We arrive in the town of Varas and I say goodbye to Angel of Jesus as we are directed towards a rusty blue van, a collectivo that will take us to Chacala. We squeeze our way into the crowded van as the driver pulls on a frayed string to close the sliding back door. He slips a CD into the player and away we go, bouncing to the scratchy wailing of ranchera music that skips and switches songs at each pothole and bump in the road in a maddening schizophrenic montage of sound. No one seems to notice but me.
My husband is seated up front next to the driver and I can see the back of his head, his hair sticking out in all directions and his shirt rumpled from the long sleepless night.

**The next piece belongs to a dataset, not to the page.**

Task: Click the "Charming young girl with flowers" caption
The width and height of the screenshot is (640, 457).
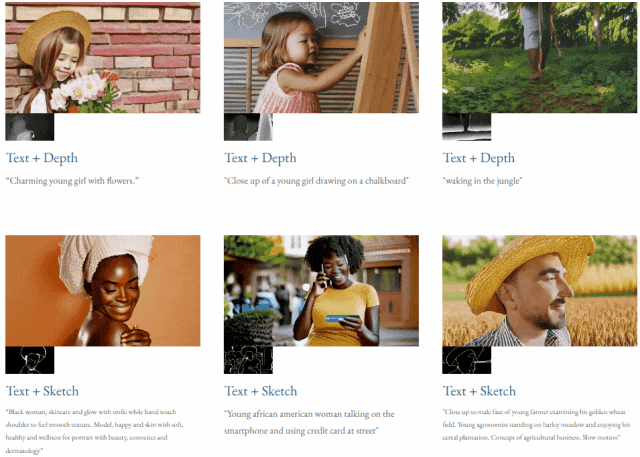Action: [x=72, y=181]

I feel a pang of tenderness for him, and wonder if he is cursing me at this very moment for talking him into coming on this trip, pulling him out of his comfort zone and into this world of unpredictable ups and downs. As the music jerks this way and that, the old van rattling and squeaking, everyone is hanging on to their seats or to each other, I suddenly begin to laugh out loud. I can’t stop. I’m delirious with exhaustion and the wonder of being alive in this world where it is impossible to know what will happen next. Where life splays itself open and shares itself with me, in all of its pain and beauty. Tears are streaming down my face. I am a madwoman, laughing and crying at once. Fortunately no one can hear me among the myriad of noises that surround us.
Chacala is a lovely white crescent of beach lined with palm trees, a few RV’s, and several small seafood restaurants with palm leaf palapa roofs and little stands selling shell jewelry and plastic beach toys. Enormous iguanas sun themselves on nearby rocks and pelicans perch on the edges of fishing boats that are tied to a small dock at the far end of the bay. We collapse onto plastic chairs at a table right on the beach and order huevos rancheros and coffee, but there is only instant Nescafe, so we order coke and beer instead. We take off our shoes and dig our toes into the cool sand and feel the ocean breeze on our faces as we scoop up eggs and beans and salsa with thick home made tortillas and watch the vast sparkly ocean as it gently kisses the grateful shore.